Open Access

Janus kinase V617F mutation detection in patients with myelofibrosis


Cite

Introduction

The existence of extramedullary hematopoiesis, over-stimulated fibroblasts in abnormal microenvironment, fibrous tissue deposits in the bone marrow, dysregulation of the normal production of blood cells, low count of platelets and subsequently, the onset of anemia, are events typical for myelofibrosis (MF).
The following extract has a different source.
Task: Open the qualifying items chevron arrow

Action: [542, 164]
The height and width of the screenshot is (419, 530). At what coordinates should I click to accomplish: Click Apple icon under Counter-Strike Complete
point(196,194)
Myelofibrosis could be Philadelphia chromosome positive or negative, primary or resulting as a consequence to initially diagnosed polycythemia vera (PV) or essential thrombocytopenia (ET) [1]. According to the diagnostic criteria of the World Health Organization (WHO), the V617F mutation on the Janus kinase 2 (JAK2) gene is listed among the major criteria for primary MF (PMF), ET and PV [1]. Mutations on three genes are associated with PMF: V617F (JAK2), ins/del (CALK), W515L/W515K (MPL) [2]. Different researchers have investigated the frequency of those genetic mutations in patients with ET, PMF and PV [3, 4, 5, 6, 7, 8].

Janus kinase 2 exon 14 mutation in JAK2 is the most frequent mutation in myeloproliferative neoplasms (MPN), present in the majority of PV and ET/PMF patients (96.0 and 65.0% in ET, respectively) [9]. It is considered to be the most significant potentiator of JAK/STAT signaling pathway leading to its constitutive activation [10]. Patients with ET positive for JAK2 V617F slowly progress to PV [11], while PV and ET progress differently to secondary MF [12]. The enhanced phosphorylation of STAT1 or STAT5 following JAK2 activation promotes megakaryopoiesis or erythropoiesis.

In the current study, we performed targeted mutational analysis of 232 patients from our Hematology Ward for JAK2 V617F mutation. Thirty-eight (16.4%) patients were suspected to carry PMF, and in 20, the diagnosis was confirmed by bone marrow biopsy. Our aim was to estimate the carriers of JAK2 V617F in our cohort of patients with PMF and compare it with the frequency so far reported by other researchers.

Materials and methods

Two hundred and thirty-two patients with different diagnoses (Figure 1) were referred for analysis to the genetic laboratory of the Clinic of Hematology, University Hospital "St.Ivan Rilski," Sofia, Bulgaria. DNA was extracted from venous blood of patients using a commercial kit (QIAamp DNA Blood Mini Kit; Qiagen Inc., Valencia, CA, USA). The procedure was executed in accordance with the manufacturer's recommendations. DNA samples were collected and analyzed for a total period of 3 years (from January 2016 to December 2018). All of the patients gave written informed consent for genetic analysis upon their acceptance at the Clinic.

Figure 1

Diagnosis distribution of 232 Bulgarian patients. Other diagnoses (seven individuals) include: four patients with myelodysplastic syndrome (MDS), one with thrombocytosis, one with multiple myeloma and one with osteopetrosis.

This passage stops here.